SOURCE DOCUMENT:
────────────────────

1. Introduction
The field of computer science is constantly evolving to process larger data sets and maintain higher levels of connectivity. At same time, advances in miniaturization allow for increased mobility and accessibility. Body Area Networks represent the natural union between connectivity and miniaturization. A Body Area Network (BAN) is defined formally as a system of devices in close proximity to a persons body that cooperate for the benefit of the user. The BBC's Jo Twist gave a more informal definition of Body Area Networks in her article title When technology gets personal:
Inanimate objects will start to interact with us: we will be surrounded - on streets, in homes, in appliances, on our bodies and possibly in our heads - by things that "think".
Forget local area networks - these will be body area networks.
[Twist04]
Twist makes the possibility of BAN sound more like science fiction than a real possibility, but several experts in the field expect to see BAN in production for general use by 2010 [Schmidt02]. While this might seem like an aggressive estimate, when put into context with the history and development of BAN up to this point it becomes a much more achievable goal. In the paper we will start off introducing the reader to the history and development of BAN. We will cover the medical heritage of BAN and how the technology grew from a simple generalization of the concept of Body Sensor Networks (BSN). We will investigate current applications of BAN with an emphasis on applications in the medical sector. As we cover applications of BAN, we will spend a portion of the paper identifying some of technical problems facing BAN. Finally, we will conclude the paper with several solutions currently in development and how they hope to address and overcome the challenges inherent to BAN.
2. History and Development of BAN
BAN technology is still an emerging technology, and as such it has a very short history. BAN technology emerges as the natural byproduct of existing sensor network technology and biomedical engineering. Professor Guang-Zhong Yang was the first person to formally define the phrase "Body Sensor Network" (BSN) with publication of his book Body Sensor Networks in 2006. BSN technology represents the lower bound of power and bandwidth from the BAN use case scenarios. However, BAN technology is quite flexible and there are many potential uses for BAN technology in addition to BSNs. Some of the more common use cases for BAN technology are:
- Body Sensor Networks (BSN)

────────────────────

WORK INSTRUCTION 1: According to the BAN paper, why does Body Area Network technology have such a short history? Answer in one to three sentences.
WORK INSTRUCTION 2: Write out the passage of the BAN paper starting with "1. Introduction" and going on through "body area networks.".
The rows below come from a separate source, not from the BAN paper.

────────────────────

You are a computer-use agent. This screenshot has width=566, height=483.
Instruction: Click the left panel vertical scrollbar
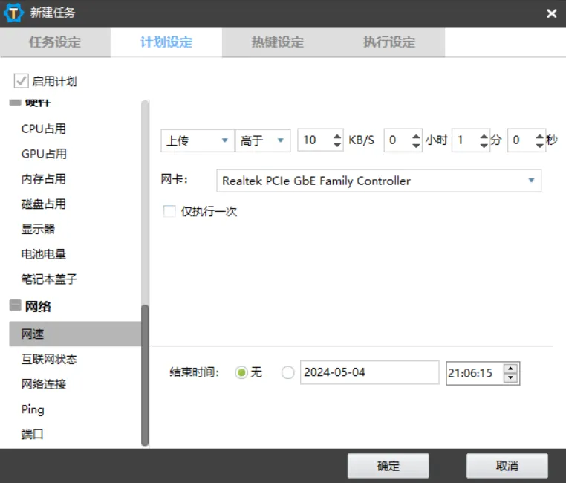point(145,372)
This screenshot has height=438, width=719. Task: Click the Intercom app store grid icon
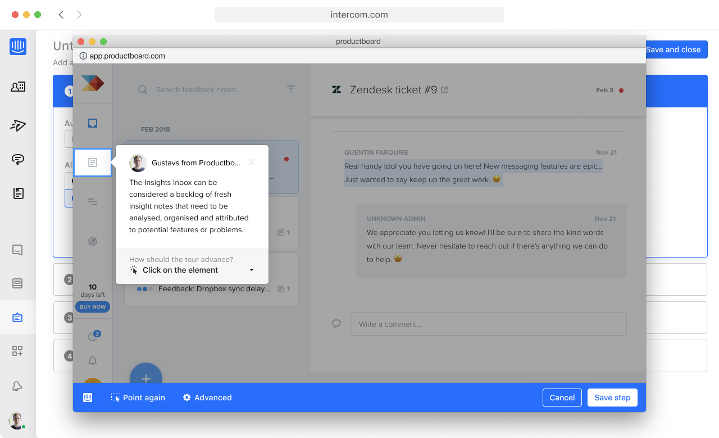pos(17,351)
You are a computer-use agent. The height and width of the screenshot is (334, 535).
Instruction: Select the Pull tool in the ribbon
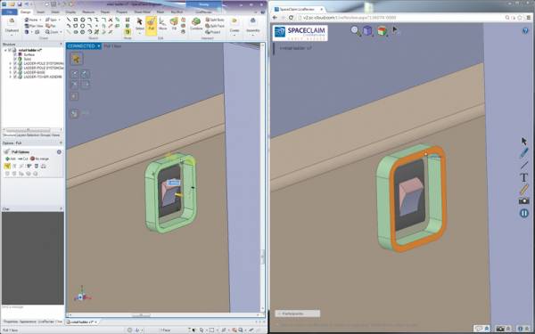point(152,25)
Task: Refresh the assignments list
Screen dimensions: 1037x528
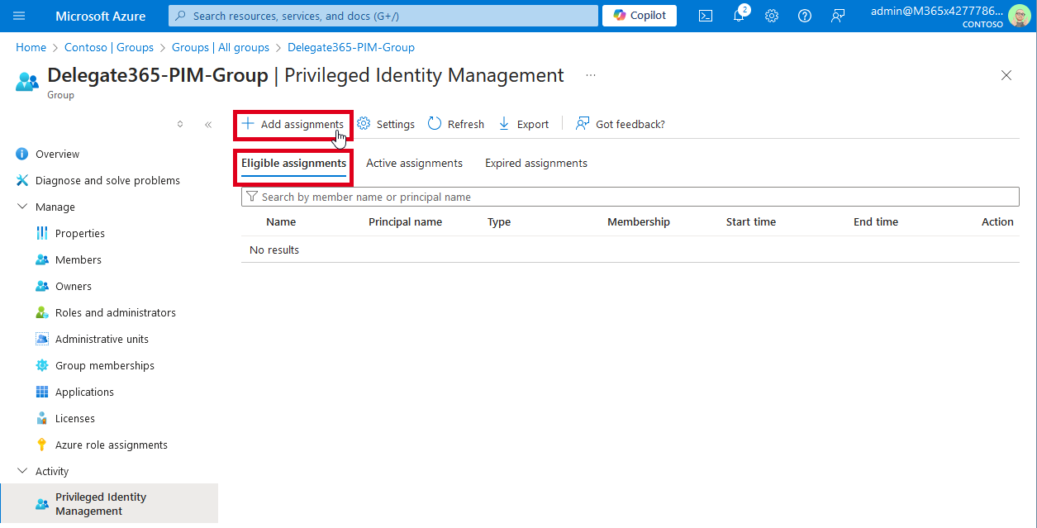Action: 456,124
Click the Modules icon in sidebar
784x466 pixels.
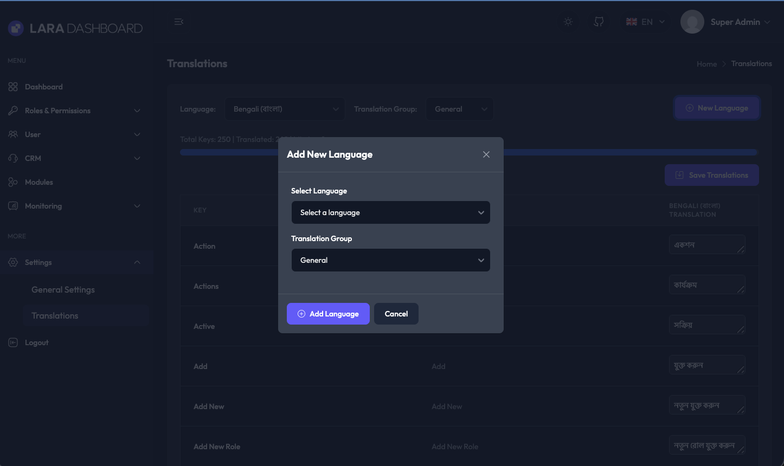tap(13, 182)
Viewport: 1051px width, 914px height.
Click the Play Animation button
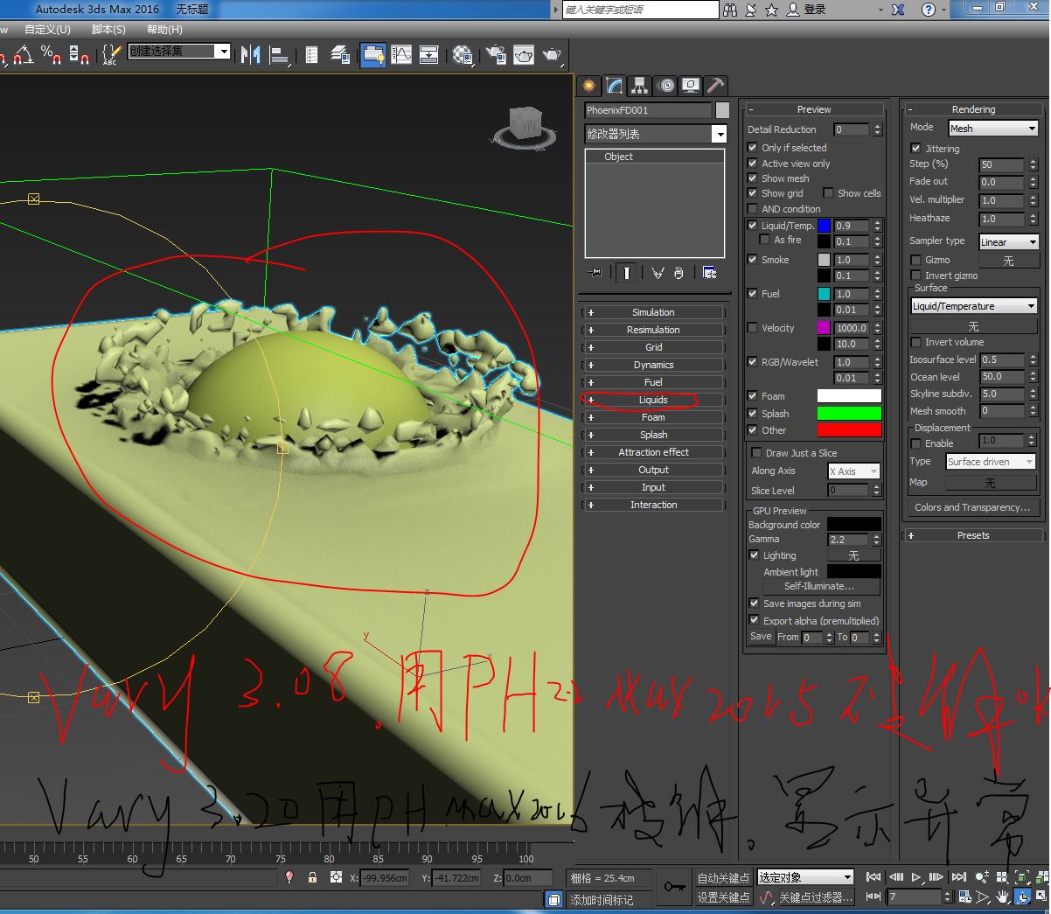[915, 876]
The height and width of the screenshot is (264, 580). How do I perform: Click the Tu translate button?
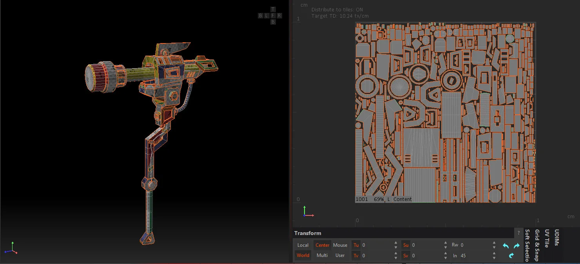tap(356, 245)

────────────────────

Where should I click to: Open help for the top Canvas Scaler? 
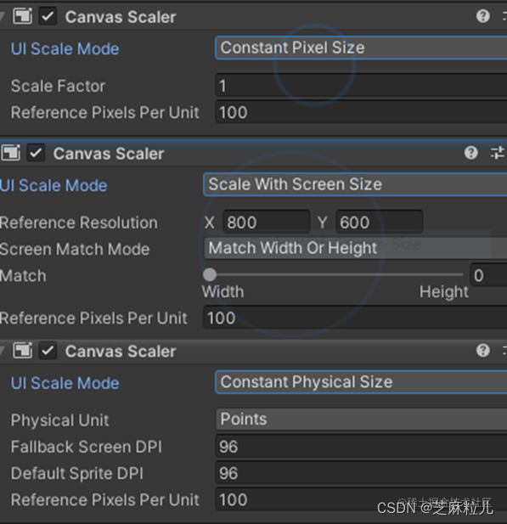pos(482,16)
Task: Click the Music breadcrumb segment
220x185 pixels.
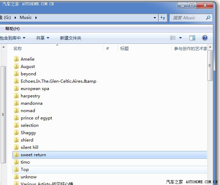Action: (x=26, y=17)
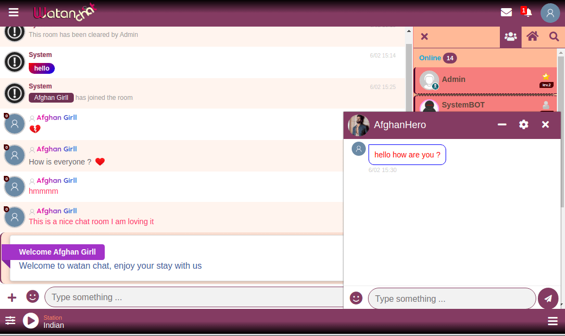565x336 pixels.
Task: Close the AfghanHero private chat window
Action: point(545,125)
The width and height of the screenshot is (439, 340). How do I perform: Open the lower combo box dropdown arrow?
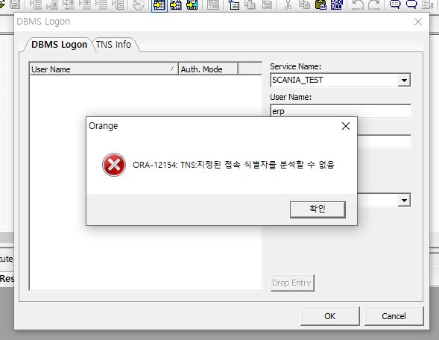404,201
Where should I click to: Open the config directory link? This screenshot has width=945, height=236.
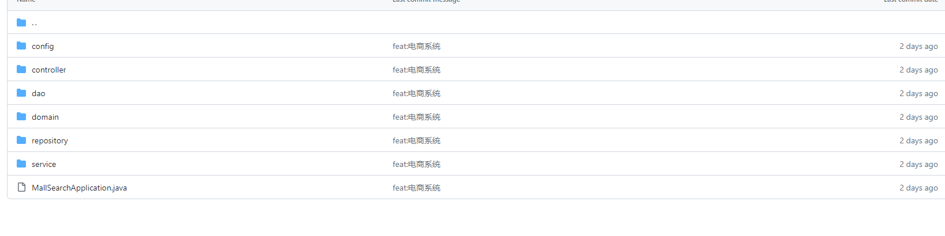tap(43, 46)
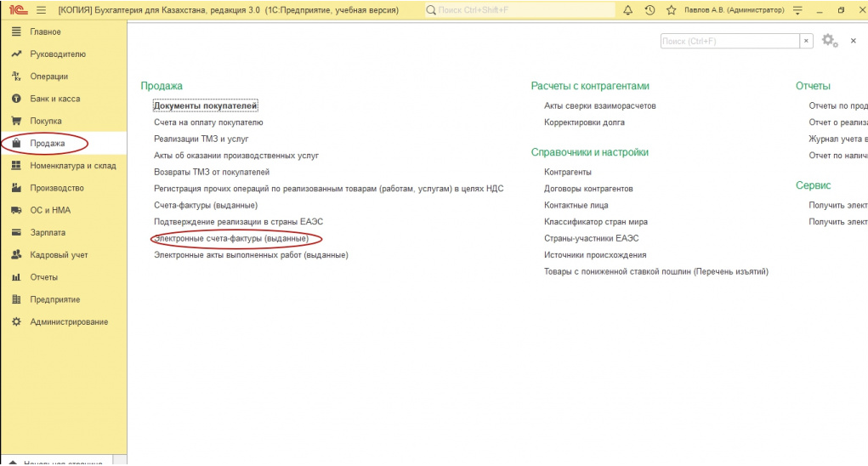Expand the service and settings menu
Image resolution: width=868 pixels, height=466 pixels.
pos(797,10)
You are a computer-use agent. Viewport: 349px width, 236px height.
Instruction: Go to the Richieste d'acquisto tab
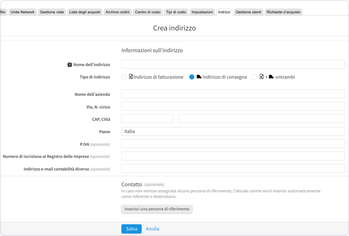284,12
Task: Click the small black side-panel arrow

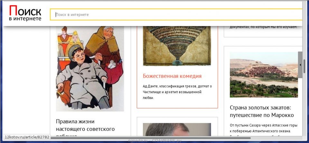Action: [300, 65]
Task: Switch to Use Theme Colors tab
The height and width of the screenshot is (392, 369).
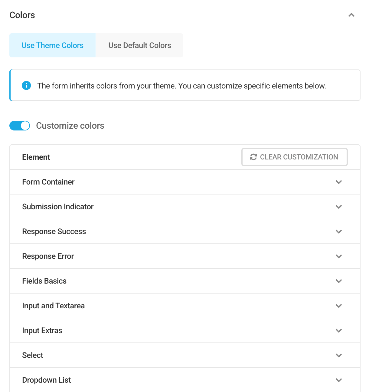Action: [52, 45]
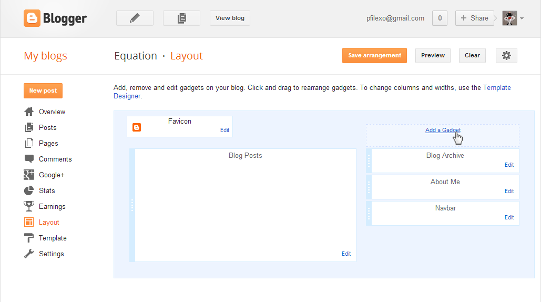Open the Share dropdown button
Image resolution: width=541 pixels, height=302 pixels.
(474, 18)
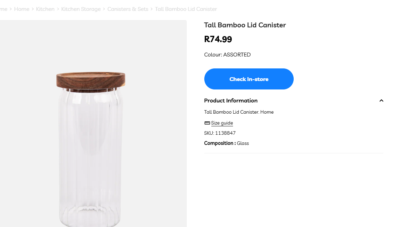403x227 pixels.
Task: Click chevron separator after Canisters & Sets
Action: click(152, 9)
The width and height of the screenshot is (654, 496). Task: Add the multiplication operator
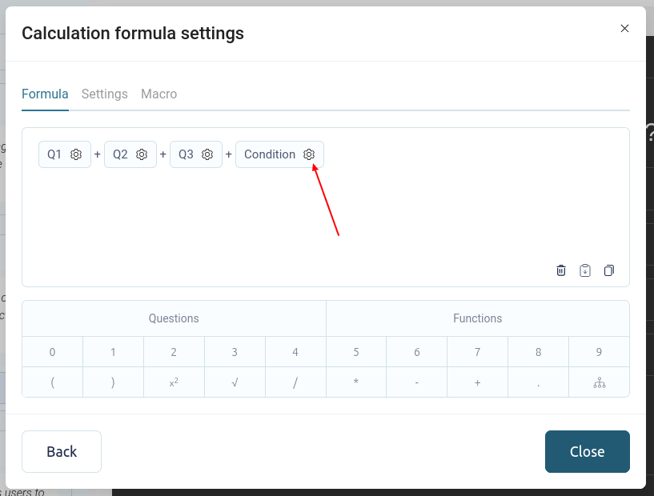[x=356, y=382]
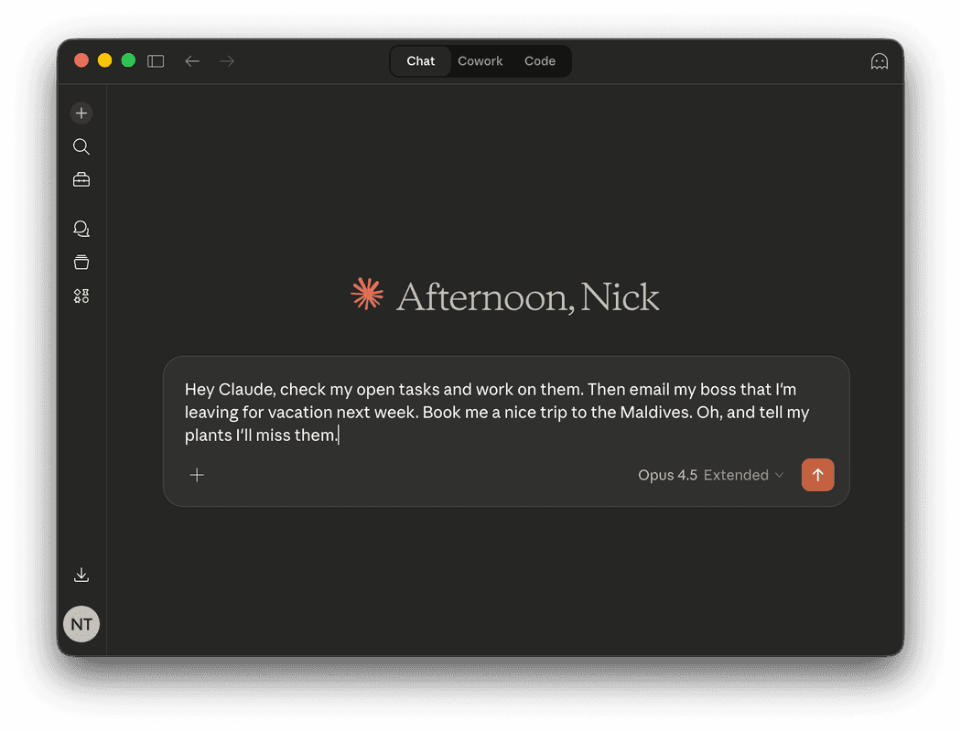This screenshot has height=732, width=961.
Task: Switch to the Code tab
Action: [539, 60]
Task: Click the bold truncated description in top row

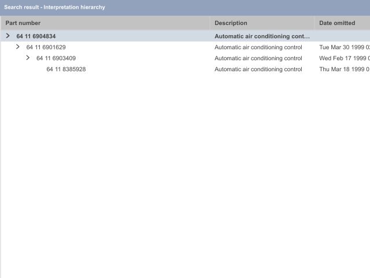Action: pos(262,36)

────────────────────

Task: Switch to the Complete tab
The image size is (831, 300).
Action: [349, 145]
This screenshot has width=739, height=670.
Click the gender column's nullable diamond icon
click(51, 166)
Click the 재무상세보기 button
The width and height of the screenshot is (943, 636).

────────────────────

EXERCISE OUTPUT 1: BAN technology has a very short history because it is still an emerging technology. It arose as a byproduct of existing sensor network technology and biomedical engineering.

EXERCISE OUTPUT 2:
1. Introduction
The field of computer science is constantly evolving to process larger data sets and maintain higher levels of connectivity. At same time, advances in miniaturization allow for increased mobility and accessibility. Body Area Networks represent the natural union between connectivity and miniaturization. A Body Area Network (BAN) is defined formally as a system of devices in close proximity to a persons body that cooperate for the benefit of the user. The BBC's Jo Twist gave a more informal definition of Body Area Networks in her article title When technology gets personal:
Inanimate objects will start to interact with us: we will be surrounded - on streets, in homes, in appliances, on our bodies and possibly in our heads - by things that "think".
Forget local area networks - these will be body area networks.